ClawHub

Reverse proxy from internet to open claw

Security checks across malware telemetry and agentic risk

Overview

This skill appears intended to expose OpenClaw remotely, but it grants public API access and handles reusable credentials with weak safeguards.

Install only if you intentionally want to publish your OpenClaw API on the internet. Review the scripts first, install Homebrew and Tailscale yourself if possible, do not share the generated credentials broadly, rotate the token after any sharing, and verify authentication is working before leaving Funnel enabled.

SkillSpector

By NVIDIA
Vulnerability Patterns
  • Data ExfiltrationExternal Transmission, Env Variable Harvesting, File System Enumeration
  • Privilege EscalationExcessive Permissions, Sudo/Root Execution, Credential Access
  • Excessive AgencyUnrestricted Tool Access, Autonomous Decision Making, Scope Creep
  • Trigger AbuseOverly Broad Trigger, Shadow Command Trigger, Keyword Baiting Trigger
  • MCP Least PrivilegeUnderdeclared Capability, Wildcard Permission, Missing Permission Declaration
Findings (24)

Lp3

Medium
Category
MCP Least Privilege
Confidence
94% confidence
Finding
The skill invokes shell scripts but does not declare permissions, which hides its true execution capabilities from users and any permission-gating system. In a skill whose purpose is to expose a local service publicly, undeclared shell access materially increases risk because it can install software, edit configuration, and restart services without clear upfront disclosure.

Tp4

High
Category
MCP Tool Poisoning
Confidence
98% confidence
Finding
The documented purpose understates the actual behavior: beyond connectivity setup, it appears to install/manage software, authenticate the user, change OpenClaw security settings, restart the gateway, test the exposed endpoint, and package credentials into a shareable folder. That mismatch prevents informed consent and can lead users to approve a much broader and riskier workflow than expected, including credential handling and public exposure of a local service.

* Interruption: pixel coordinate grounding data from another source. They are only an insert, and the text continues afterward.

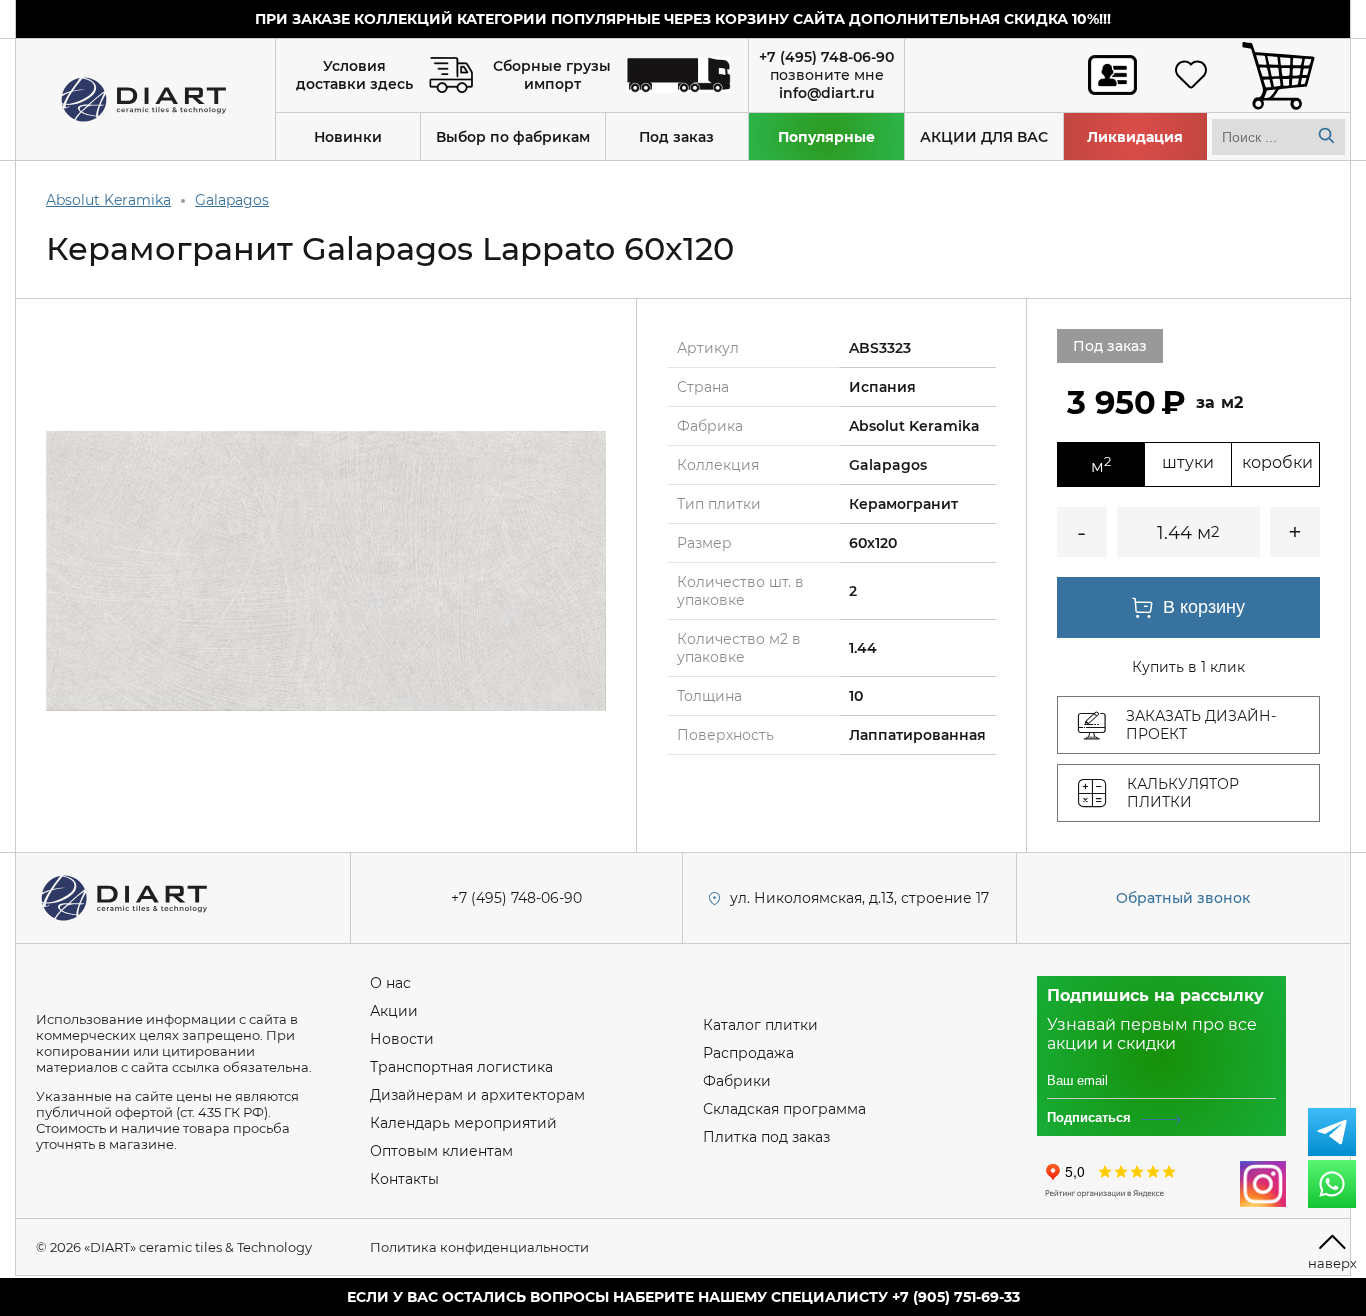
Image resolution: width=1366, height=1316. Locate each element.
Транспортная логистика (461, 1067)
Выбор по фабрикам (513, 137)
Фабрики (737, 1081)
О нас (390, 983)
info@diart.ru (827, 93)
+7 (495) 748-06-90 (826, 57)
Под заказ (676, 137)
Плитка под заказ (766, 1137)
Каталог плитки (760, 1025)
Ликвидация (1135, 137)
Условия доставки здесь (354, 75)
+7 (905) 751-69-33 (956, 1297)
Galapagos (232, 200)
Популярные (826, 137)
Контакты (404, 1179)
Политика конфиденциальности (479, 1247)
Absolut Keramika (108, 200)
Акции (394, 1011)
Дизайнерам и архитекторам (477, 1095)
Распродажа (748, 1053)
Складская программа (784, 1109)
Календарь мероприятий (463, 1123)
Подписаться (1089, 1117)
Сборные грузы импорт (552, 75)
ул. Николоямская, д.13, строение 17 (859, 898)
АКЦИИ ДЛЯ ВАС (984, 137)
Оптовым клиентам (441, 1151)
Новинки (348, 137)
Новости (402, 1039)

Description-Behavior Mismatch

Medium
Confidence
91% confidence
Finding
The README explicitly instructs users to create and share a package containing live credentials and test tooling for third parties. That goes beyond merely enabling connectivity and directly encourages distribution of reusable API access, which meaningfully increases the chance of unauthorized use, credential leakage, and loss of control over the exposed OpenClaw instance.

Description-Behavior Mismatch

Low
Confidence
80% confidence
Finding
The README documents persistent storage of an authentication token in a local credentials file and instructions for regeneration/sharing, which expands the skill's effective behavior into credential lifecycle management. Persistent secret storage increases exposure if the host is compromised, backed up insecurely, or the file is mistakenly shared.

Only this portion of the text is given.